I do want to give you a couple of ways to manage expectations about money in a way that
will build a stronger marriage.
1) Ours is better than His and Hers. I know this is controversial. I hinted at it already. The best approach to money in a strong marriage is to stop seeing things as individuals and start seeing things as a couple. If you are all in on this marriage. If you want it to be the best it can be you have to stop trying to build in fail safes and safety measures.
It doesn’t matter how much he makes or she makes. It is all yours together. Living separate lives with separate bank accounts and separate financial goals and separate priorities going on separate vacations and assuming separate responsibilities is. Well, separate. But you aren’t separate, you are two who have become one.
Moving towards ours can be difficult the longer money has been his and hers, but it is also a powerful way to build trust and strength in your marriage. Is it risky? Maybe. Any investment person will tell you there is no reward without risk.
2) Have regular board meetings. Guess what you spend an inordinate amount of your life doing two things, sleeping and dealing with money! If you add up the time you spend making money, spending money, investing money, managing money…you get the idea.
Makes sense you will have to regularly talk about it.
Communication is huge Hint: you want to build a better marriage? Talk about important things, dream together, work out a plan and put in motion together. It is an incredible way to build on your connection.

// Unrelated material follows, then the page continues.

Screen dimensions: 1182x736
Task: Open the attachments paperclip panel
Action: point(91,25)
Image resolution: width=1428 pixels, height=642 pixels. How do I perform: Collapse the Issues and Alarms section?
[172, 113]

Money is one of the things you will want to regularly talk about. Daily, weekly, monthly, once or twice a year. I don’t know what is right for you. We do roughly two board meetings a year talking about things more than numbers.
Where are we? Do we still want the same things? Is it working? What if anything do we need to change? The numbers matter eventually but most of the conversation is around what we want to see happen and what the future can be.

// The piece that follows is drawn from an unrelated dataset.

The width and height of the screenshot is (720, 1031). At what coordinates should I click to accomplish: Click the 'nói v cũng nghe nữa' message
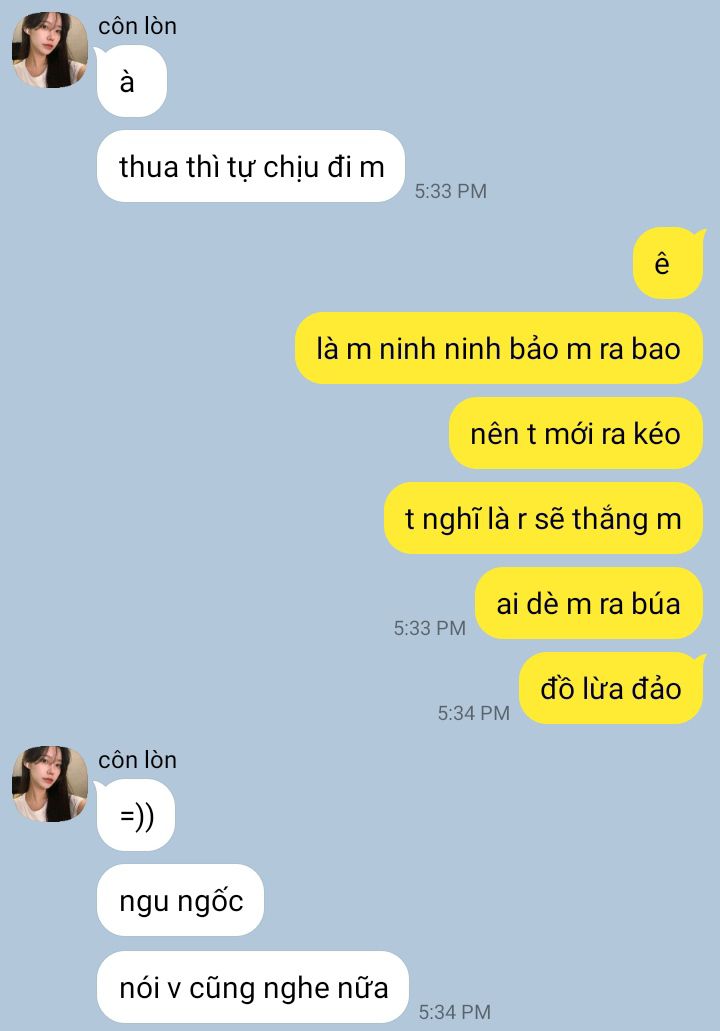tap(252, 987)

Some of think this sounds awful, it can be but it doesn’t have to be. When you approach it as something for the two of you to do together and to make your marriage great it takes both the boring and tension out of it.
3) Stop talking about the lattes. Start talking about what matters. Quit arguing about $3 purchases (or the equivalent in your world). So often people will borrow $30,000 to buy a car because…well we need a new one and not even think about it.
Then they will argue with each other about small purchases at Starbucks or the gas station. The $3 ( or $5 or $10) purchases are not driving most people’s financial health. It is the big decisions. So, stop focusing on the little things until you have a great handle on the big things. What are your plans when it comes to a mortgage, college or higher education expenses and retirement?
4) Develop some simple house rules. What are the basic financial practices we want to live by. When we first married we didn’t have much and so we had a couple of rules. Like no one can spend more than $100 without talking to the other. And if we get unexpected money (gifts, bonuses, rebates) we decide together what to do with it. We don’t borrow money unless we see no other choice and we agree before we sign anything.
These simplify everything. It is easier to make the decision now, when you are not emotional and don’t feel any pressure. Set up some house rules together.
By the way these aren’t forever. Ours have changed. Now one of our rules is we don’t save more than we give. We will put away money for our grandkids. When it is time to update them it is part of the board meeting.
These are simple practices that can help build your marriage. Truth be told you get these suggestions or a version of these suggestions anywhere.
If you want and expect a great marriage it requires building your marriage on Christ. Sex is part of marriage but it isn’t marriage. Money matters but it comes and goes.
You should have great expectations for you marriage but the weight of those expectations are crushing if they are all on you (or your spouse) to be great all the time. You can’t and neither can they.
You will be together forever After I Do. Make it great by basing your marriage on Christ.